Subsequently, Philippines Secretary for Foreign Affairs Enrique Manalo said, per Reuters, that Manila is open to “anything within the scope of diplomatic means or peaceful means or cooperation,” to compromise with Beijing.
So far, Manila’s pleas have drawn little interest from Beijing — and options for the Philippines seem to be deteriorating daily.
ASEAN is toothless. Legal means have failed: Manila won a 2016 international arbitration on maritime territorial issues that was slammed, then ignored, by Beijing. Renewed security cooperation between Manila and Washington has not halted Chinese encroachment.
In 2023, the two allies upgraded their Enhanced Defense Cooperation Agreement to rotate more U.S. troops through the Philippines. Under it, G.I.s have deployed to locations including Palawan and northern Luzon.
Palawan faces Chinese encroachment in the west. Luzon lies south of the Bashi Channel, the naval choke point between the Philippines and Taiwan.
GIs in the Philippines have deployed “Typhoon” rocket systems capable of striking coastal China, as well as NMESIS anti-shipping missiles that could, feasibly deny the Bashi Channel to Chinese warships.
These big-war assets may reassure Taiwan, but are not halting China’s gray-zone maneuvers off the Philippines.
Beijing’s expansion of maritime terrain follows a well-practiced model, used to inch forces not only toward the Philippines, but also Vietnam, Taiwan, and — with less success — Japan’s Senkaku Islands, known as the Diaoyus by China.
The strategy is spearheaded by “blue hulls” — maritime militias, weaponized elements of China’s huge fishing fleet — backed by “white hulls” — large and intimidating Coast Guard vessels. “Gray hulls” — warships — are usually kept at a distance, on overwatch.
Maritime militias outnumber Philippine fishing boats and even form floating area-denial cordons. Coast Guard vessels ram, hose, and release motor boats filled with boarding parties.

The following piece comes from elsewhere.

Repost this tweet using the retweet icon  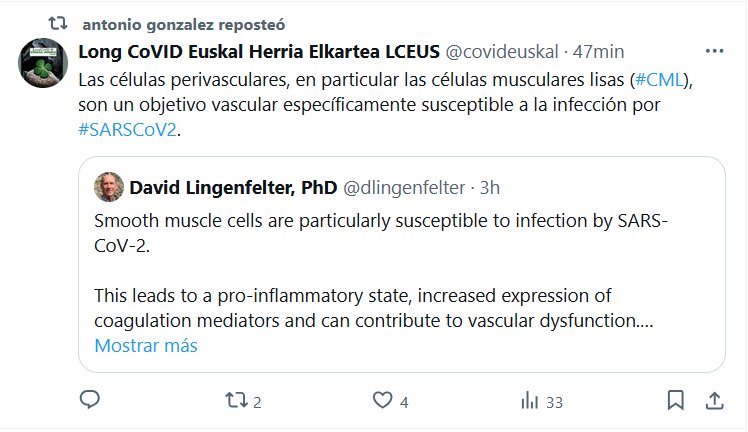236,401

Backing these mobile assets are 27 air-sea outposts China has terraformed on reefs and islets across the SCS: sensor bases, missile bases, warship docks, even jet fighter runways.
Manila cannot compete against Beijing in a single metric. Washington failed to prevent the construction of China’s SCS bases and is likewise poorly postured.

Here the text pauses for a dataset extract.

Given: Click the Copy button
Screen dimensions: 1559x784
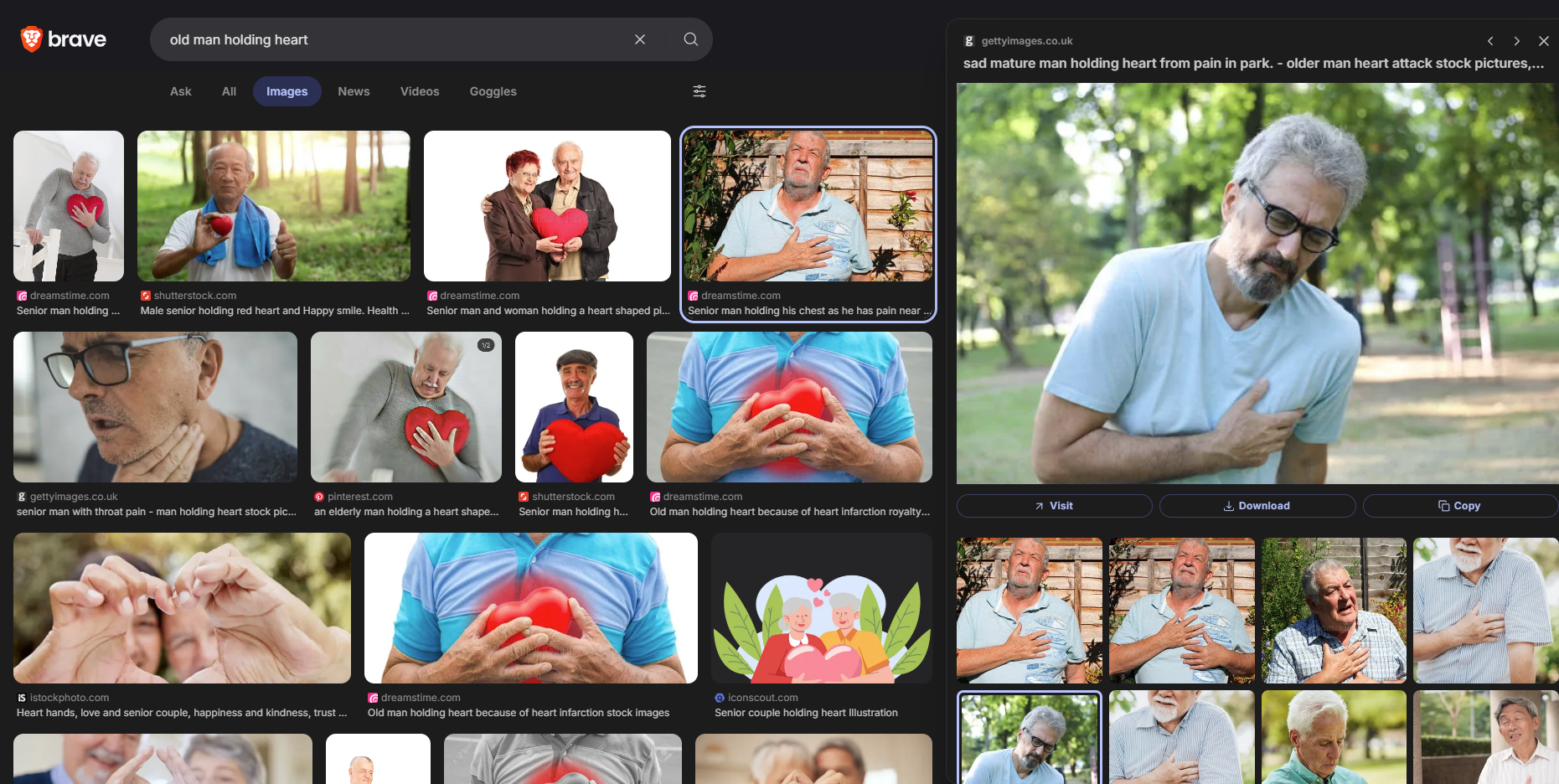Looking at the screenshot, I should tap(1459, 506).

“The U.S Navy is overstretched,” said Alex Neill, a Singapore-based security expert with Pacific Forum. “I don’t think the U.S. Coast Guard has the remit to operate in the South China Sea and the U.S. does not have a maritime militia: that is distinct to China.”
Regional allies are joining the effort, through training and equipment transfer, to upgrade Manila’s capabilities.

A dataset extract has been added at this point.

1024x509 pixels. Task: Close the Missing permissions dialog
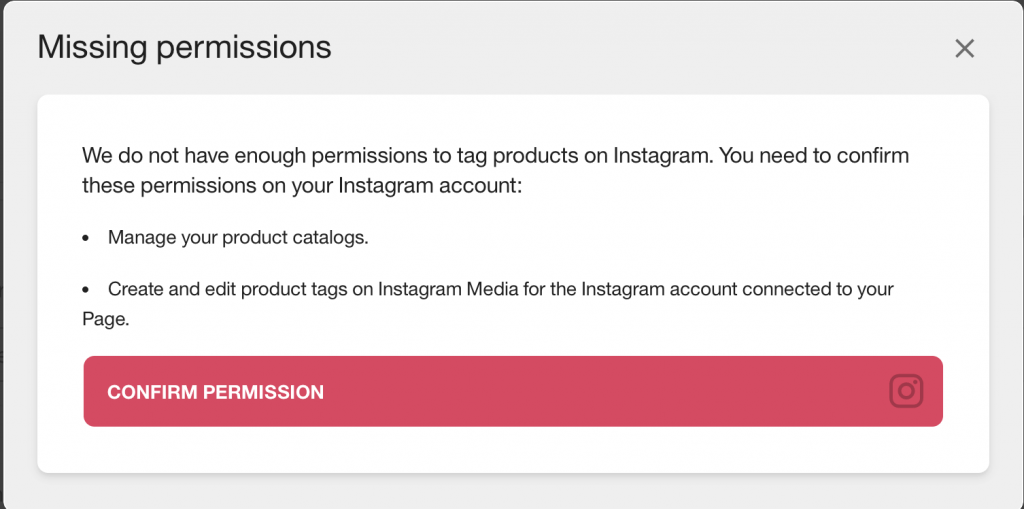964,48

“Japan and Australia and the U.S. are trying to develop the Philippines’ capability but the challenge they are facing is that the capability gap is so large, it is hard to see how to fill it quickly and effectively,” said Garren Mulloy, a professor of international relations at Japan’s Daito Bunka University.
The Pentagon, having seen its high-tech, high-lethality forces humiliated in Afghanistan by low-tech, local forces, has no apparent desire to engage in seaborne guerrilla scuffles in the Indo-Pacific.
Doubly so given Mr. Hegseth’s prioritization of lethality — the opposite of China’s inch-by-inch, sub-kinetic approach.